The **training** dataset consists of `15480` images which we will resize to `100px` by `100px`. All images are grayscaled, meaning they do not have any color. Each pixel is a number between 0 and 255 representing how white or black it is.

The images had some issues and I couldn't read them as grayscale, so I had to use cv2.IMREAD_UNCHANGED and remove the RGB channels.

In [None]:
image_folder = "Cyrillic"
images, labels = [], []

unique_labels = os.listdir(image_folder)
convert = {char: idx for idx, char in enumerate(unique_labels)}
alphabet = {idx: char for idx, char in enumerate(unique_labels)}

In [None]:
for label in unique_labels:
    for filename in os.listdir(os.path.join(image_folder, label)):
        image_path = os.path.join(image_folder, label, filename)
        image = cv2.imread(image_path, cv2.IMREAD_UNCHANGED)
        image = cv2.resize(image, (100, 100))
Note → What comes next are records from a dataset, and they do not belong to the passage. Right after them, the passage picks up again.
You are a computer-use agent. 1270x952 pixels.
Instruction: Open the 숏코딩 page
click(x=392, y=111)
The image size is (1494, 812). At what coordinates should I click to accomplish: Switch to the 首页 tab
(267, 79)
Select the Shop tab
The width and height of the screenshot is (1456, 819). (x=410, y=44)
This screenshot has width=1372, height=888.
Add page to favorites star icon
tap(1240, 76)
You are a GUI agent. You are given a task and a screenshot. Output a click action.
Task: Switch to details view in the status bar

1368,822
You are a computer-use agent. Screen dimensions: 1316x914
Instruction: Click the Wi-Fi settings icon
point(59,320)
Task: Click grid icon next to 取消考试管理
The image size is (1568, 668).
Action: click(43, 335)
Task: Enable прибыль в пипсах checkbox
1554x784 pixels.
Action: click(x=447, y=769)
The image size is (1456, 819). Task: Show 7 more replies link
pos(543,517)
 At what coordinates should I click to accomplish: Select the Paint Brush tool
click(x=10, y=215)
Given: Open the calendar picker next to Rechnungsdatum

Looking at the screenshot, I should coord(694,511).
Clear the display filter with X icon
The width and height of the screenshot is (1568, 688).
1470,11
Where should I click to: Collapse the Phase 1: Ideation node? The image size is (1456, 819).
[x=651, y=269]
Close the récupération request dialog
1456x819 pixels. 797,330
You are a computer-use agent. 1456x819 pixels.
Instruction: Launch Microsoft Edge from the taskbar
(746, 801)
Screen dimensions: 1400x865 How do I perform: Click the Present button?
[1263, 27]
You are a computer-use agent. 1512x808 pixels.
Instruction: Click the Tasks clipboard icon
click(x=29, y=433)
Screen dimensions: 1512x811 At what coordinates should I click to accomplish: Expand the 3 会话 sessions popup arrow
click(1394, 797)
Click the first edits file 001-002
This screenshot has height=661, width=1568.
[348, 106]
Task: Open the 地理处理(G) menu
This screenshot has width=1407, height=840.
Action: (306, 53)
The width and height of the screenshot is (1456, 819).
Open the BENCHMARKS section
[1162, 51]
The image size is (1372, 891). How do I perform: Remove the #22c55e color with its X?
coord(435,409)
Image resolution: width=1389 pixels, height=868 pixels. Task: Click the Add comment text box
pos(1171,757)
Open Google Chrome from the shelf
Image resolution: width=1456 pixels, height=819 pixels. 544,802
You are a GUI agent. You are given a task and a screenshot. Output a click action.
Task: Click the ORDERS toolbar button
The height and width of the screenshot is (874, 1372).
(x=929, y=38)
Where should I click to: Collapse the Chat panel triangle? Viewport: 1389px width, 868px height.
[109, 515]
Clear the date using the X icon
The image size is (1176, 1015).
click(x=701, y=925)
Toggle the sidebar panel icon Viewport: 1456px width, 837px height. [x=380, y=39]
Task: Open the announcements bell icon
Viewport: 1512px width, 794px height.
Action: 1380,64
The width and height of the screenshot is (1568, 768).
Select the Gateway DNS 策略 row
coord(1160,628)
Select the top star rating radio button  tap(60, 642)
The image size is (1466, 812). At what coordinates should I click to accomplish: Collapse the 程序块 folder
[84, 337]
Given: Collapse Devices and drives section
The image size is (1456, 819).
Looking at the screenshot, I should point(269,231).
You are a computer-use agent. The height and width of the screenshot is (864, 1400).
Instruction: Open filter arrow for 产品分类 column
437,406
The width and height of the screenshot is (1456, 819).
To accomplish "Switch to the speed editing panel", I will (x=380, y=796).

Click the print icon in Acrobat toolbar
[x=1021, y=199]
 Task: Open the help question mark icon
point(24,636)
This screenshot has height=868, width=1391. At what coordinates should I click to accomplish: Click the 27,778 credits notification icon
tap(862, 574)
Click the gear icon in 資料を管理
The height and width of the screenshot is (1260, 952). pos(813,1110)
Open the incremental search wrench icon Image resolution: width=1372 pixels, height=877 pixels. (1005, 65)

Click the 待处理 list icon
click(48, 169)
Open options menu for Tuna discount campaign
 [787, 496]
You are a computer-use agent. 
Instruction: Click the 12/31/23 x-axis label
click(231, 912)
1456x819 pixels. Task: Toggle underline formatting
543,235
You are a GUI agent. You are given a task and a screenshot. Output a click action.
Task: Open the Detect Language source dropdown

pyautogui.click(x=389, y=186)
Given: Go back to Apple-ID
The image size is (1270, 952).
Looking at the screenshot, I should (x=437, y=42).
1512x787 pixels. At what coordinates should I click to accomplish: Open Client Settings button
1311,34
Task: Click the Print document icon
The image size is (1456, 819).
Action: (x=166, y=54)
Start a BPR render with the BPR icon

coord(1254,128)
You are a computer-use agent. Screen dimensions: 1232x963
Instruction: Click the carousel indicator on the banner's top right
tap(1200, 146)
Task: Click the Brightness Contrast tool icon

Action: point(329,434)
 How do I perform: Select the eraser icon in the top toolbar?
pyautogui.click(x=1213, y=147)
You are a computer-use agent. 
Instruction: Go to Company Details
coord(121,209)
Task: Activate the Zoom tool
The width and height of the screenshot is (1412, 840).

        image = image[:, :, -1]
        images.append(image)
        labels.append(convert[label])

In [None]:
# Convert the lists to numpy arrays
images = np.array(images)
labels = np.array(labels)

# Split the data into training and testing sets
x_train, x_test, y_train, y_test = train_test_split(images, labels, test_size=0.1, random_state=42)

In [None]:
print('x_train:', x_train.shape)
print('y_train:', y_train.shape)
print('x_test:', x_test.shape)
print('y_test:', y_test.shape)

In [None]:
# Save image parameters to the constants that we will use later for data re-shaping and for model training.
(_, IMAGE_WIDTH, IMAGE_HEIGHT) = x_train.shape
IMAGE_CHANNELS = 1

print('IMAGE_WIDTH:', IMAGE_WIDTH)
print('IMAGE_HEIGHT:', IMAGE_HEIGHT)
print('IMAGE_CHANNELS:', IMAGE_CHANNELS)

## Exploratory Data Anaylsis

It is important to explore our dataset as we will get to know how our data looks like. Then, we can preprocess and reshape our data accordingly. We can visualize our data using the various libraries we have imported.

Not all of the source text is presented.